Although it was several days until any of us knew, our friend and the founder of Pop Blog died a year ago today. The world has changed a great deal since then, changes that surely Steven would have had choice words to describe. Undoubtedly, our friend would have much to say about Donald Trump, the continuing Health Care debate and our new Representative in Congress, Mike Pompeo, among other topics.
One of the things I like best about Steven was his dry sense of humor, and his ability to display that sense of humor related to most any nonsense in the news of the world.
It doesn’t get any easier to accept Steven’s passing. He was gone far too soon. Each of us have a story or two to tell, a comment from Steven that we remember vividly or just a bit of his sense of humor that still makes us laugh.
I think of Steven often when I hear the music of Bob Dylan. Like me, Steven was a fan of Dylan and appreciated his lyrics and musicianship.
FOREVER YOUNG
“May your hands always be busy
May your feet always be swift
May you have a strong foundation
When the winds of changes shift
May your heart always be joyful
And may your song always be sung
May you stay forever young
Forever young, forever young
May you stay forever young.”
Bob Dylan – 1974
For so many of the people who’s lives were touched by him, Steven will remain for us, forever young.
WSC
I never met Steven in person, but I got to know him through his kindness. He mailed me a book once and would not accept any repayment of the mailing cost. He told me to pass it on if and when I was ready to let it go.
That was the kind of person Steven was – giving, thoughtful and did not expect anything in return.
I’m another who misses Steven, and often I wonder what he would say about this and that, what advice would he offer, what input would he share…
I find words don’t come easily. Right now I’m still struggling with how the world keeps spinning when the death of someone vitally important occurs. We continue to take the same steps as before, pursue the same activities, say the same words…
Stop the world and let me off, please.
RIP Steven. Sheez, that year went way too fast. Thoughts and prayers to his family and a big shout out to all at Prairie P & P for keeping his dream alive.
Thanks, loon (presumptively speaking for us all)!

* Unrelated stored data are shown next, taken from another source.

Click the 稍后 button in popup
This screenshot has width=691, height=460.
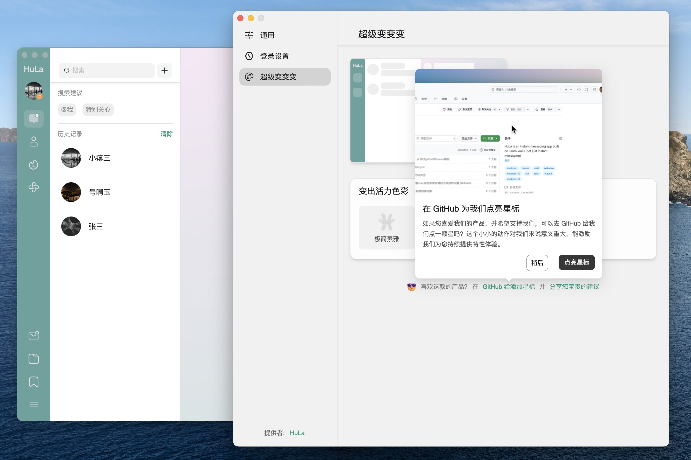tap(537, 263)
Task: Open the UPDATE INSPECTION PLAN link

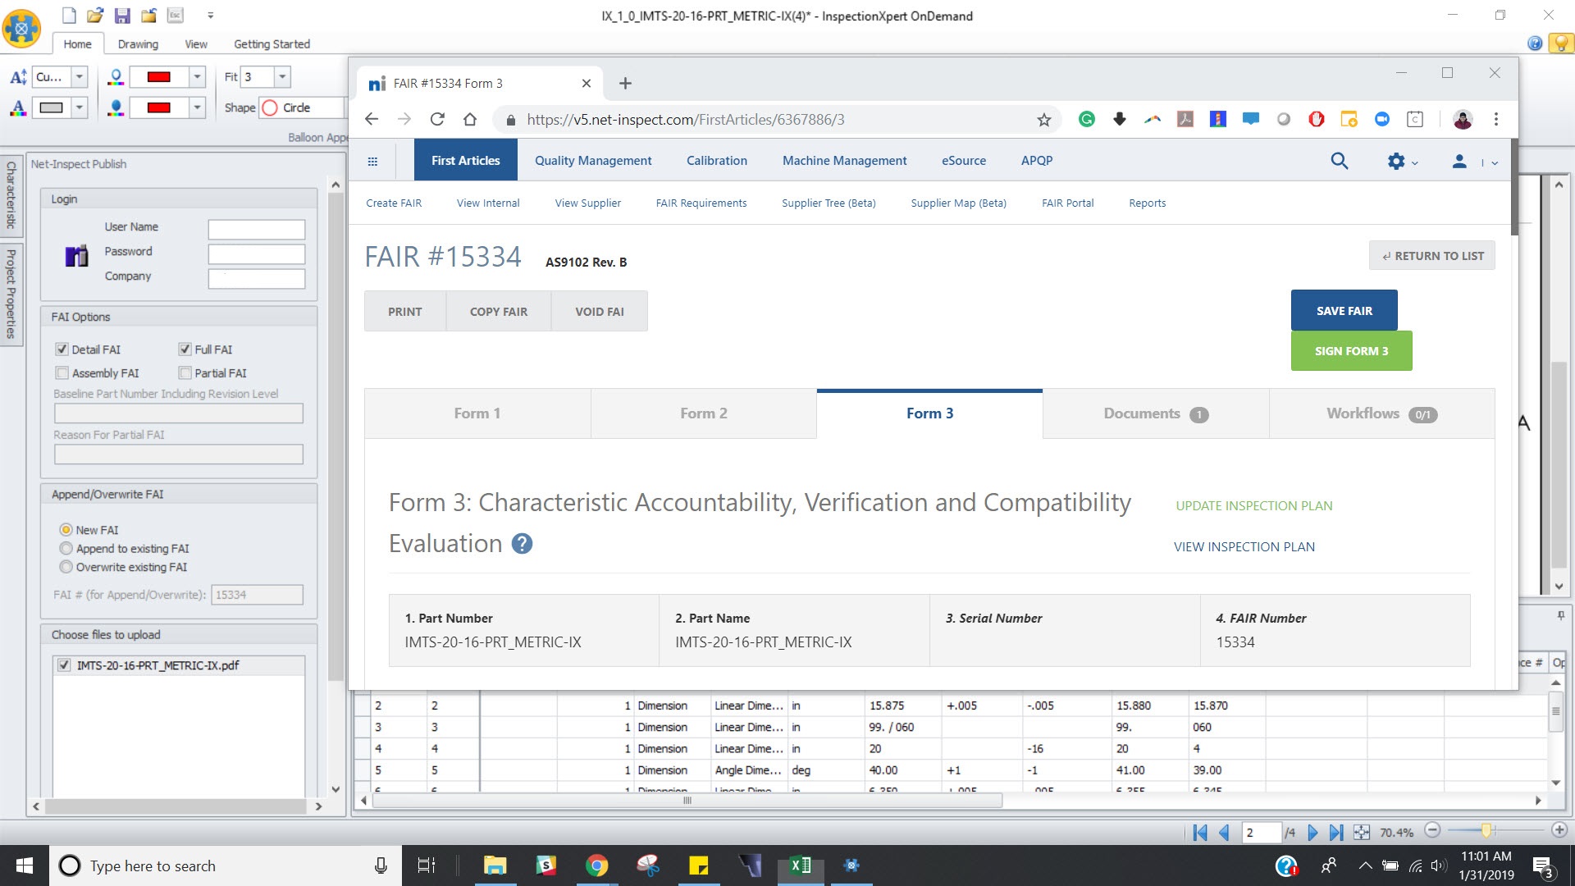Action: (x=1253, y=505)
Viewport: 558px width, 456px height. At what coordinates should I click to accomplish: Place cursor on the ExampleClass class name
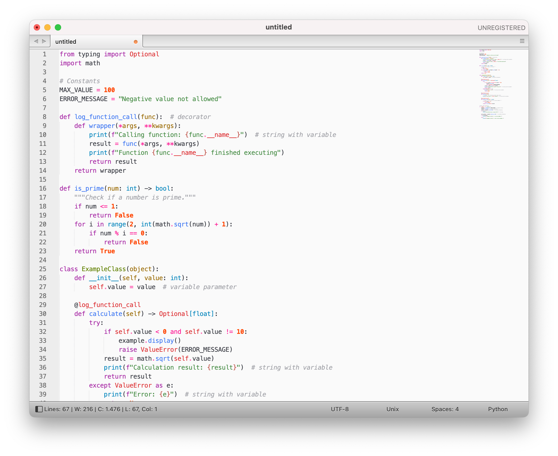[x=104, y=269]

617, you can speak for me anytime.
I miss Steven so much I can hardly speak. I wish he knew what a profound impact he had on so very many people. I wish he knew how strong his blog has become. I wish he knew how much we all miss him.
And I hope that his family has found some peace, and a way to cope with their loss.
What a guy. It was my lucky day when he came into my life.
I never met Steven but I have had the good fortune to meet some who called him friend,and judging him by those who I now call friend he must have been a helluva guy.
I miss Steven in a different way. I was and remain a night blogger. Steven was too. And in the night he (perhaps after dealing with the social results of destructive capitalism all day) found a…resolve and often fought with a resolve and atypical (for him) in other circumstances a nastiness and cruelty that the left WILL need in dealing with the destructive, greedy, selfish, right.
I celebrate and endeavor to continue the legacy of a man who, while most gentle in nature, saw a need to be a warrior.
You remember him in your way and I will remember him in mine. Either way, he is not dead, as long as we remember him.
Steven was present at the first confrontation between the right and the left of the WE Blog and acquitted himself well. I know because I was there.
Steven met with the insane right wing destroyer of the WEBlog (Kanza, Regular, etc) and bid me not to for fear that the meeting would become violent.
(It would have)
Steven had a faith and a hope that there could be found in the right diplomacy and decency. He was wrong about that. And the fact that his diplomacy was reacted to by his name being co-opted and abused by the same right wing, insane blogger that only he would grant the dignity of a meeting proves that.
My friend believed that there was good on the right. He TRIED to find it. The right has made him wrong.
Actually, TC, I don’t think Steven so much thought there was good on the Right as that humanity could be found within people of that view, and must be cultivated, in order for them to understand the humanity of others.
What were you in 1984, dude? A menace to be destroyed, or someone who’s eyes needed opening? (Yeah, I’ll allow that you were very young, and a quick study).
But the principle is the same, in my view.
P.S. Steven, Thunderchild, XXX and I pretty much started that alternative communications (the email back channel), when speculating about the identity of separate amorphous “Steve”–the single-named mocking presence on WEBlog in early 2006. We clicked, and a community clicked, for a while.
Then it got complicated –and then surreal. And eventually pointless.
While we may value different memories of Steven, I think we all cherish the same person, the same thoughtful soul, eloquent, dignified, slow to anger, but could dish it out when he was ready!
I think the Right must give way to What’s Right, as determined by facts, and some sense of human decency. Mark Warner’s pre-definition of the “center”–as if looking at entitlements should be first onn the agenda–really disturbs.
There is, indeed, a middle ground: One which acknowledges the fiscal challenges facing Social Security and Medicare, in the future, while not falsely implying thta those separately funded trust funds have somehow created the deficit.
Or that cutting programs that decay infrastructure and kill poor people are somehow the product of fiscal responsiibility.